Filter the records below down to the lines that contain the string "screenshot", matching case exactly, and copy each such line.
◇ ◇ ◇ ◇ ◇ ◇ ◇
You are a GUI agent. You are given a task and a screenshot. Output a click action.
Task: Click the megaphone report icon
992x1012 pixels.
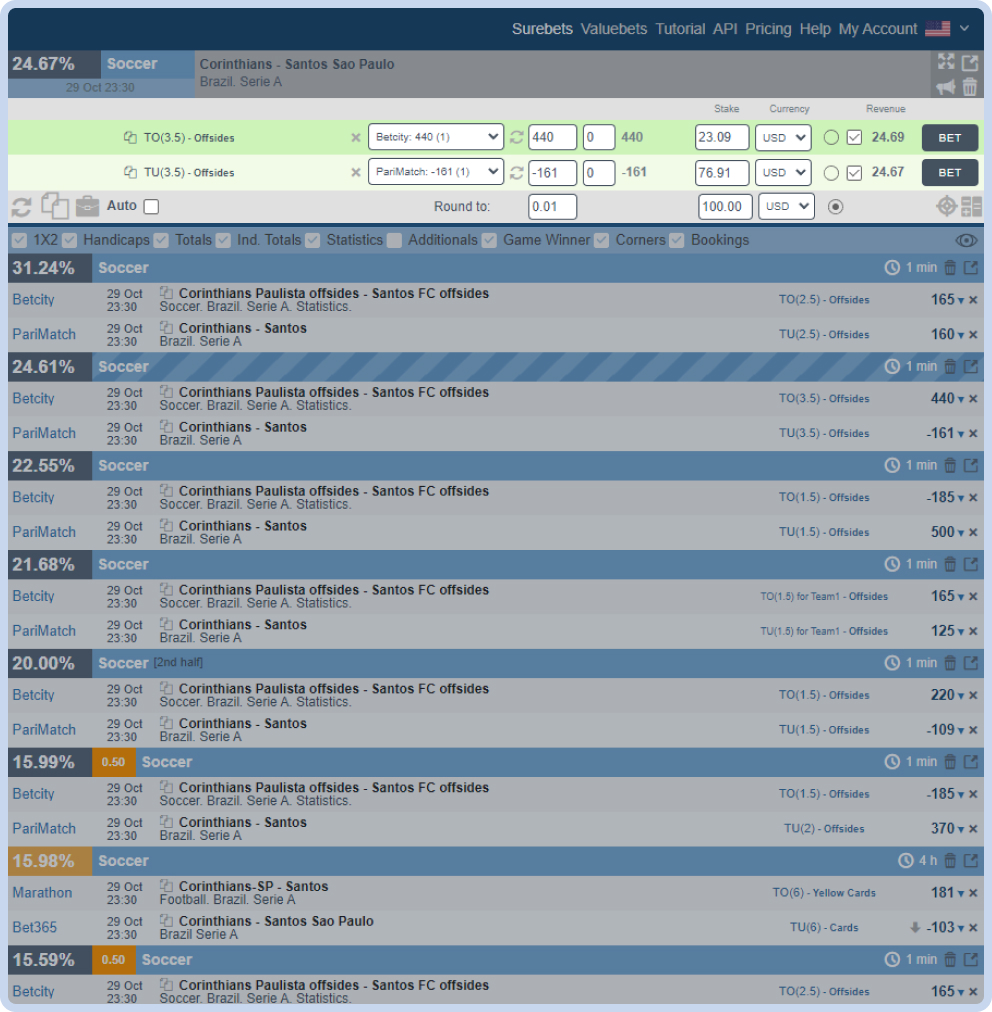tap(946, 87)
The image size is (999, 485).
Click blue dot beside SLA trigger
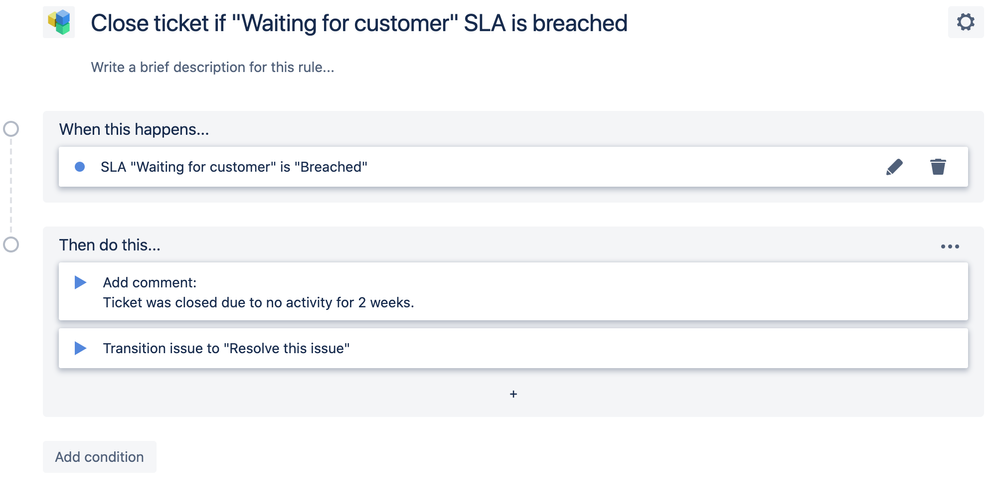80,167
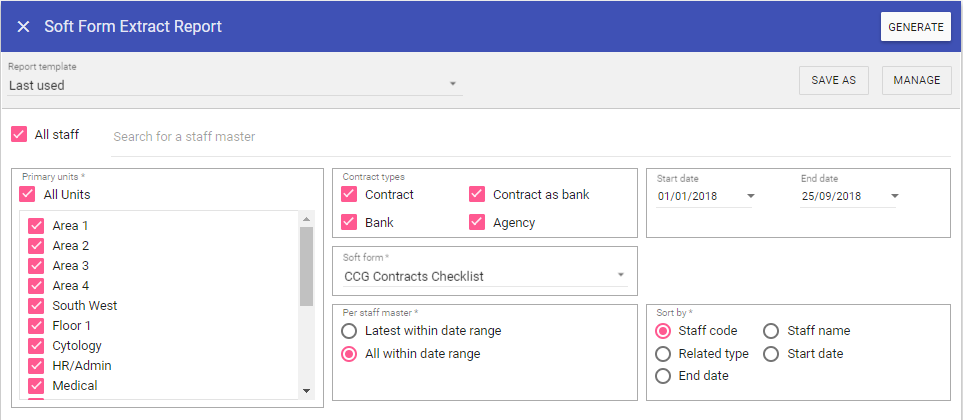Open the Manage templates button
This screenshot has width=963, height=420.
click(x=916, y=81)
◇ ◇ ◇ ◇ ◇ ◇ ◇
Result of this task:
You are a GUI agent. You are given a task and a screenshot. Output a click action.
This screenshot has width=963, height=420.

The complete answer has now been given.